Pulmonary hypertension in the CREST syndrome variant of progressive systemic sclerosis (scleroderma)

• Published in: Annals of internal medicine Vol. 86; no. 4; p. 394
• Main Authors: Salerni, R, Rodnan, G P, Leon, D F, Shaver, J A
• Format: Journal Article
• Language: English
• Published: United States 01.04.1977
• Subjects: Adult; Aged; Autopsy; Diagnosis, Differential; Hemodynamics; Humans; Hypertension, Pulmonary - etiology; Hypertension, Pulmonary - pathology; Middle Aged; Raynaud Disease - complications; Scleroderma, Systemic - complications; Scleroderma, Systemic - diagnosis; Syndrome; Telangiectasis - complications
• ISSN: 0003-4819; 1539-3704
• DOI: 10.7326/0003-4819-86-4-394

Severe pulmonary hypertension without pulmonary fibrosis occurred in 10 patients with the CREST syndrome (calcinosis, Raynaud's phenomenon, esophageal dysfunction, sclerodactyly, telangiectasia), reputedly a benign variant of progressive systemic sclerosis. Time from the initial symptom, Raynaud's phenomenon, to the recognition of pulmonary hypertension was as long as 40 years. Pulmonary hypertension and increased pulmonary vascular resistance was shown in all patients.

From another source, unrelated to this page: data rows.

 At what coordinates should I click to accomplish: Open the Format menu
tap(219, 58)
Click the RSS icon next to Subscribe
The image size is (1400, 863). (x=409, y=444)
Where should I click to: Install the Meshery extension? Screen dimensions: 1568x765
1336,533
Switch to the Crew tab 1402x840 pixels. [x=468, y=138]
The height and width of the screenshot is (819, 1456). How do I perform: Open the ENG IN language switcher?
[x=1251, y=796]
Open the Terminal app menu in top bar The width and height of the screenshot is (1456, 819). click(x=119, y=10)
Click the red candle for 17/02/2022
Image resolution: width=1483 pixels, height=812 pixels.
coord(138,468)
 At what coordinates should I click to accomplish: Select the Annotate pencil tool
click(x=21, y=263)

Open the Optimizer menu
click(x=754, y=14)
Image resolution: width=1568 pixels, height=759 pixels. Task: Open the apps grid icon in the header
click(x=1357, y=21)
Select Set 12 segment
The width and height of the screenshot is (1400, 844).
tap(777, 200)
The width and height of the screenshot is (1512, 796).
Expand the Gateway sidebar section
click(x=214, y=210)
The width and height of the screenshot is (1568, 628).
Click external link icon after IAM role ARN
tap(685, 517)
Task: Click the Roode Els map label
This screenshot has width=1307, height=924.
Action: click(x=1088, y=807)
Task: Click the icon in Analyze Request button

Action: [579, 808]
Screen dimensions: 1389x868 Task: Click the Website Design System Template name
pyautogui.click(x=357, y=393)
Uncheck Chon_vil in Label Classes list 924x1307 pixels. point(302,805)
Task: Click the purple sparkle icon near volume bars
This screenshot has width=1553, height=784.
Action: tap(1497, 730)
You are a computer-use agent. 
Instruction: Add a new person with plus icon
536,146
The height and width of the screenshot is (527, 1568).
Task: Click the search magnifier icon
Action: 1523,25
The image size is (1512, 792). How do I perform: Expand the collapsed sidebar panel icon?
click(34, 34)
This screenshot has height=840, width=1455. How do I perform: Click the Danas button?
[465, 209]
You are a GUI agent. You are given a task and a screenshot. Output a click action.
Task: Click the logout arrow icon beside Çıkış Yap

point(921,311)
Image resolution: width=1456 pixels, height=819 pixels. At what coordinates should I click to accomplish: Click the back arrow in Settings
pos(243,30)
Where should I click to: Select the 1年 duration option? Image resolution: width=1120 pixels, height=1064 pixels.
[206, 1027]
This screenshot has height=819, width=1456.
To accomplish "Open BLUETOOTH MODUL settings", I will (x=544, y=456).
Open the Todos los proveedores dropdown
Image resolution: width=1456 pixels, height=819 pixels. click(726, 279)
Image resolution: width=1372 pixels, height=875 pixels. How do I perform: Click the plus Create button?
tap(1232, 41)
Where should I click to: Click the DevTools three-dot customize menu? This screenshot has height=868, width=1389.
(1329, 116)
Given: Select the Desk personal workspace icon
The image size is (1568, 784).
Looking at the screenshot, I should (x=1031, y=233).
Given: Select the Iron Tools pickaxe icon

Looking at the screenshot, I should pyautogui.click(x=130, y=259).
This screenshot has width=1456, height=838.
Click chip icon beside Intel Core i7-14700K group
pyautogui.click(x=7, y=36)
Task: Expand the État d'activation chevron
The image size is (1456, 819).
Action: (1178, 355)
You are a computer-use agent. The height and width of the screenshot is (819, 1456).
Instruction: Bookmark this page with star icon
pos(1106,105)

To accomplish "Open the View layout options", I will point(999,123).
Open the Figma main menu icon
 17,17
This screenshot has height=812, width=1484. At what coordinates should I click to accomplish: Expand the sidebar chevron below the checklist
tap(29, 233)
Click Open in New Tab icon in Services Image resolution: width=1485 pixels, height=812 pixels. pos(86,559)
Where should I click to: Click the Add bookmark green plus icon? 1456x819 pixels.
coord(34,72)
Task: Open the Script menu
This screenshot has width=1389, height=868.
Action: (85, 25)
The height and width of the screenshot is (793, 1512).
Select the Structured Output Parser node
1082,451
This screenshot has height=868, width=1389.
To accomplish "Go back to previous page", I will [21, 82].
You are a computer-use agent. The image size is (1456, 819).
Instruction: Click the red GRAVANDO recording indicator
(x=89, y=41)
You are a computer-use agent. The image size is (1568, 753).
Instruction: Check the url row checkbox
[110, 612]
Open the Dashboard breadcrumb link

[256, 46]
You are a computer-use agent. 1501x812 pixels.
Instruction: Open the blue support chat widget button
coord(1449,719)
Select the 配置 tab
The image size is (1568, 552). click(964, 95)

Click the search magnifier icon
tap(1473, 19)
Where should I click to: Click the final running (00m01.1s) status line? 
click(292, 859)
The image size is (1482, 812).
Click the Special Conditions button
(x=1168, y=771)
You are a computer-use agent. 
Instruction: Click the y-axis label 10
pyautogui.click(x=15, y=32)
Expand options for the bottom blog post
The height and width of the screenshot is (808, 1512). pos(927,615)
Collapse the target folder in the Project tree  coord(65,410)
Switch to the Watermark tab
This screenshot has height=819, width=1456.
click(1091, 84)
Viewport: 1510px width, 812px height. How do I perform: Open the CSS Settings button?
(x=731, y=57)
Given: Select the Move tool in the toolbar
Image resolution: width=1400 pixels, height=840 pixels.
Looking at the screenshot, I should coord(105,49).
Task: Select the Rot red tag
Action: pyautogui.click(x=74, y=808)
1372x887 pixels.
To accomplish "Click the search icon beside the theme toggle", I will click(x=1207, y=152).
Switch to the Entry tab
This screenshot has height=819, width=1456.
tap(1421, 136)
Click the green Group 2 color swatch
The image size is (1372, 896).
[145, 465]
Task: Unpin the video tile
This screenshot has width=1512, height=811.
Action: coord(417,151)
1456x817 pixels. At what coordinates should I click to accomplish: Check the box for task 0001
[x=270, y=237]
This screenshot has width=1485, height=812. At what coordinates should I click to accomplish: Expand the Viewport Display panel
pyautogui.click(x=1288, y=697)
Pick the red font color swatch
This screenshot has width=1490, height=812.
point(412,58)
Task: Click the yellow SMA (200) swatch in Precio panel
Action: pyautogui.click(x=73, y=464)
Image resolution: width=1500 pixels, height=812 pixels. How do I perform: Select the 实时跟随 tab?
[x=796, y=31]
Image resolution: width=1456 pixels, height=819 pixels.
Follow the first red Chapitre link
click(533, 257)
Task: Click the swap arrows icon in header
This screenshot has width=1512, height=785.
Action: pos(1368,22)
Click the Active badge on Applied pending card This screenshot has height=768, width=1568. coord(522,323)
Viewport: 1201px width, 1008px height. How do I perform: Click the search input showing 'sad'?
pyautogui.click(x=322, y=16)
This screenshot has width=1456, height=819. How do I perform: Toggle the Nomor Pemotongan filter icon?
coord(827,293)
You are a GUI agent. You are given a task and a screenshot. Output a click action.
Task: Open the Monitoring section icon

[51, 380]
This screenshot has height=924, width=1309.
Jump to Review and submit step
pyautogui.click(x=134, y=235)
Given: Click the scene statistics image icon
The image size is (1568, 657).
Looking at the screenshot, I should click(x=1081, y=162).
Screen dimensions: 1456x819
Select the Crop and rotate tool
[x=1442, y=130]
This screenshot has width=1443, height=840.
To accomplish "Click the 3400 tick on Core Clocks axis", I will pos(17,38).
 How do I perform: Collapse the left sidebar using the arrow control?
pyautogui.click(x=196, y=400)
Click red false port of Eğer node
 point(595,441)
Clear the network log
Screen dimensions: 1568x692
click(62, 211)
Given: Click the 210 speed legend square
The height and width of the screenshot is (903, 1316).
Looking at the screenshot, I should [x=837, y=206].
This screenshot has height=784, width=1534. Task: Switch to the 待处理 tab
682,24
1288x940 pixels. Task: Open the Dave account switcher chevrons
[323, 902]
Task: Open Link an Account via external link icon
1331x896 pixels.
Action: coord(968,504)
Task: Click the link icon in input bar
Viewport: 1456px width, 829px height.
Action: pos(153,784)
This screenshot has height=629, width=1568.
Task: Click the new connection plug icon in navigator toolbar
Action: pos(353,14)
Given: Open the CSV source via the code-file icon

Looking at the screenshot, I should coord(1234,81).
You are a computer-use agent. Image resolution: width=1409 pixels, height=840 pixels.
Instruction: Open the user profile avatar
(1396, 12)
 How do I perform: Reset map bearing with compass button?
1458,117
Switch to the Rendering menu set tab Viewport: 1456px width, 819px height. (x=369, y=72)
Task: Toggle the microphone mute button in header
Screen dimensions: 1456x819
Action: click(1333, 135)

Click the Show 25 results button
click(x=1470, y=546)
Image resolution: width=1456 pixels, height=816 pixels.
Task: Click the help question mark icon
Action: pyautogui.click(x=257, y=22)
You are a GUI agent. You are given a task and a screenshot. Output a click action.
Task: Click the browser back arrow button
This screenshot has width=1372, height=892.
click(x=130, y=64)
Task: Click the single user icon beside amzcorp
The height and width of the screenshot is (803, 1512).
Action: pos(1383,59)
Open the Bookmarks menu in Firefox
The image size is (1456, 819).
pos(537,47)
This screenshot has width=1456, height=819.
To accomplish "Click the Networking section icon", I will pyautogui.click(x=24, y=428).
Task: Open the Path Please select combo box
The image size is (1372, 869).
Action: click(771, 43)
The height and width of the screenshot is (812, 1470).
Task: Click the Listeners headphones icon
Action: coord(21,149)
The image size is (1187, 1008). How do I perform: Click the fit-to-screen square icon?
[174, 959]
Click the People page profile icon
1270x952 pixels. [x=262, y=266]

Autopsy examination in three of six deaths attributable to pulmonary hypertension showed intimal proliferation with myxomatous change in the small- and medium-sized pulmonary arteries similar to changes in the digital arteries of patients with scleroderma and Raynaud's phenomenon, and interlobular renal arteries of those with "scleroderma kidney." It is concluded that the CREST syndrome is not entirely benign but may be complicated, after a long clinical course, by progressive pulmonary vascular obliteration, pulmonary hypertension, and death in the absence of significant pulmonary fibrosis.